Ricardo accorde sa préférence à l'impôt comme moyen de financement des dépenses publiques. Il estime que "le système des emprunts [...] est un système qui tend à nous rendre moins industrieux, à nous aveugler sur notre situation" 301 .
Il exprime, par là, la méfiance des classiques envers l'endettement, une solution de facilité dangereuse à leurs yeux parce qu'elle hypothèque l'avenir : "un pays qui a laissé une grande dette s'accumuler, se trouve placé dans une situation artificielle" 302 .
Un emprunt public ne peut, selon Ricardo, avoir de retombées positives : il est improductif, par nature puisqu'il soustrait, comme l'impôt, des capitaux au financement de l'activité industrielle : les sommes collectées au titre de l'emprunt ne sont plus disponibles pour financer les investissements productifs des industriels, comme nous l'avons déjà vu 303 .
○ ○ ○ ○ ○
## Consigne A
D'après le texte sur Ricardo, pourquoi un emprunt public est-il improductif par nature ? Répondez en une à trois phrases.
## Consigne B
Restituez à l'identique le passage du texte sur Ricardo qui va de « Il exprime, par » jusqu'à « déjà vu 303 . ».

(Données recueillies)
○ ○ ○ ○ ○
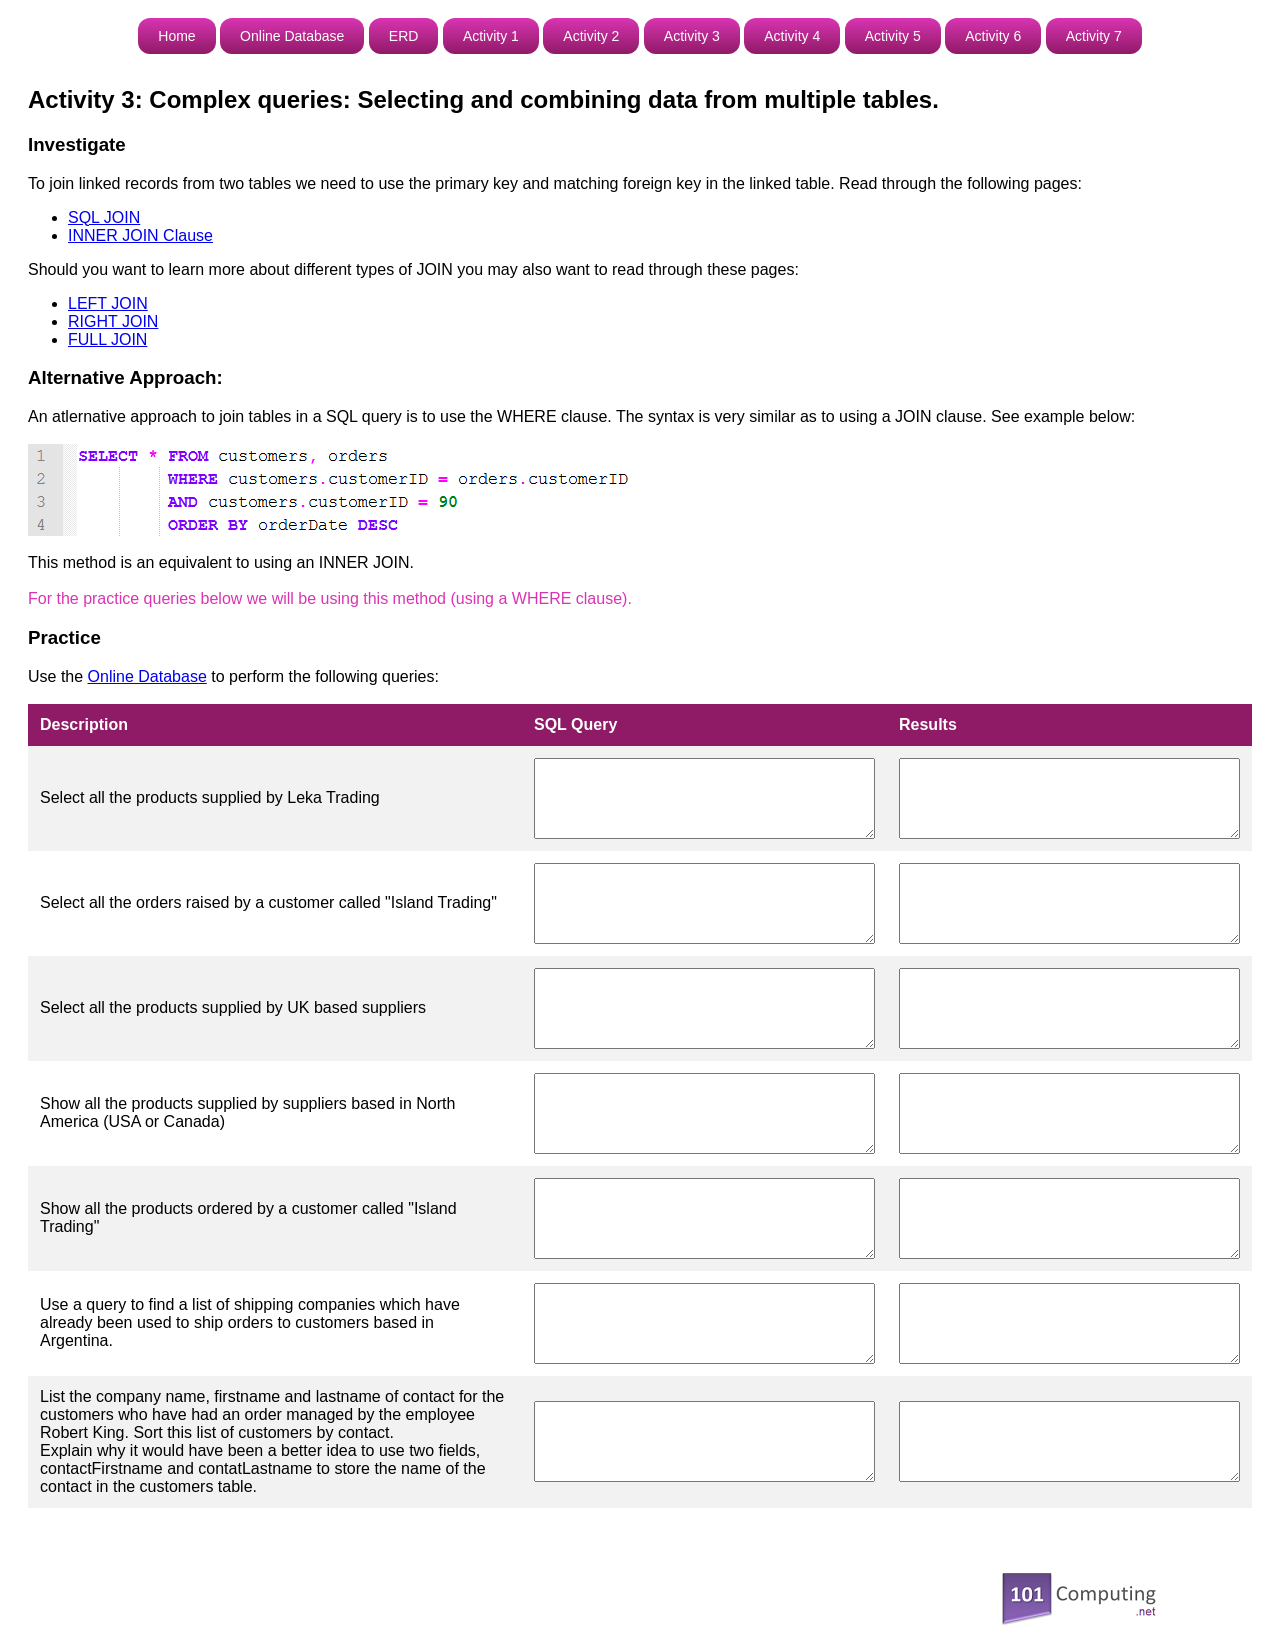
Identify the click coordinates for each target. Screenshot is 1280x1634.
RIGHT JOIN (113, 321)
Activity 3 (692, 36)
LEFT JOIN (108, 303)
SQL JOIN (104, 217)
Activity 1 (491, 36)
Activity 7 (1094, 36)
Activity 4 (792, 36)
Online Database (292, 36)
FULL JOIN (107, 339)
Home (176, 36)
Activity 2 (591, 36)
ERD (404, 36)
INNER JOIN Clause (140, 235)
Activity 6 (993, 36)
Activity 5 (893, 36)
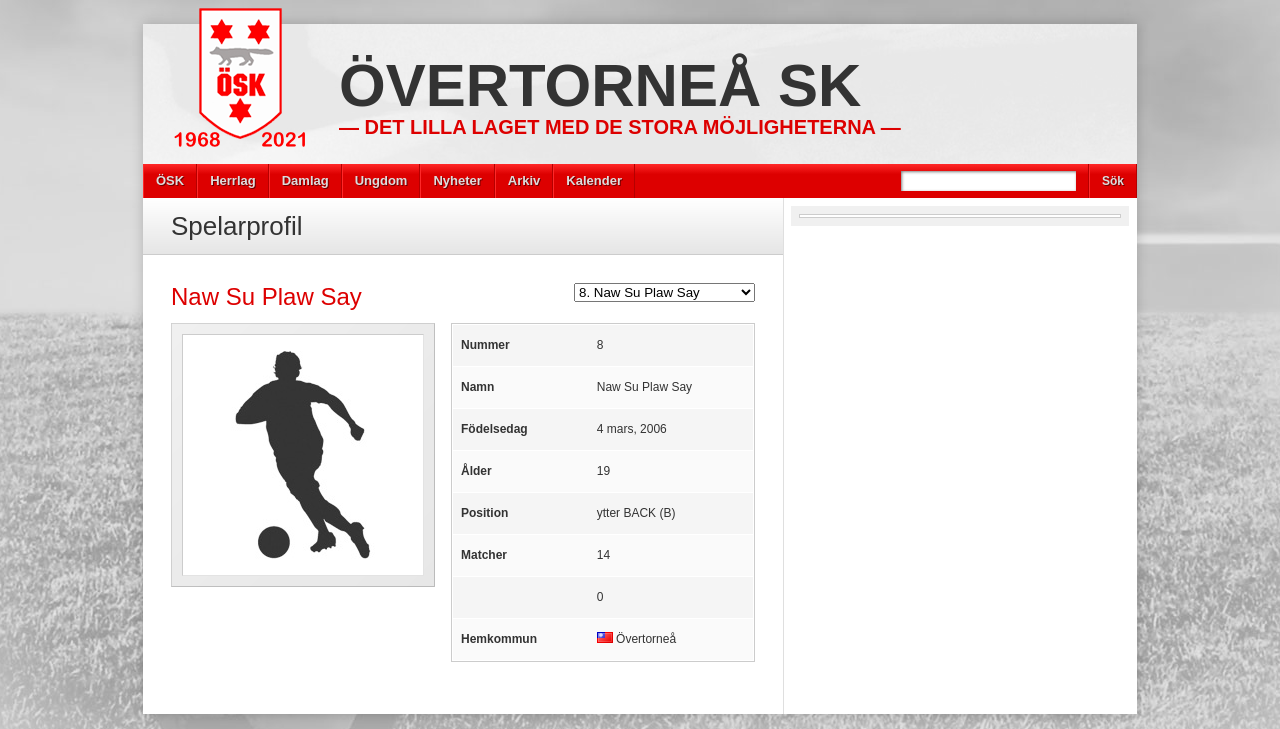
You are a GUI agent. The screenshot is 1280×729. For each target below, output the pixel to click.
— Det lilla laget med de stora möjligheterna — (620, 127)
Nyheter (457, 180)
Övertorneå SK (600, 85)
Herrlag (233, 180)
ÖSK (170, 180)
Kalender (594, 180)
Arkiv (524, 180)
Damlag (305, 180)
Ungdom (381, 180)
○ ○ ○ ○ ○
## Réponse complète A
Selon Ricardo, un emprunt public est improductif parce que, comme l'impôt, il retire des capitaux au financement de l'activité industrielle. Les sommes collectées par l'emprunt ne peuvent plus servir aux investissements productifs des industriels.

## Réponse complète B
Il exprime, par là, la méfiance des classiques envers l'endettement, une solution de facilité dangereuse à leurs yeux parce qu'elle hypothèque l'avenir : "un pays qui a laissé une grande dette s'accumuler, se trouve placé dans une situation artificielle" 302 .
Un emprunt public ne peut, selon Ricardo, avoir de retombées positives : il est improductif, par nature puisqu'il soustrait, comme l'impôt, des capitaux au financement de l'activité industrielle : les sommes collectées au titre de l'emprunt ne sont plus disponibles pour financer les investissements productifs des industriels, comme nous l'avons déjà vu 303 .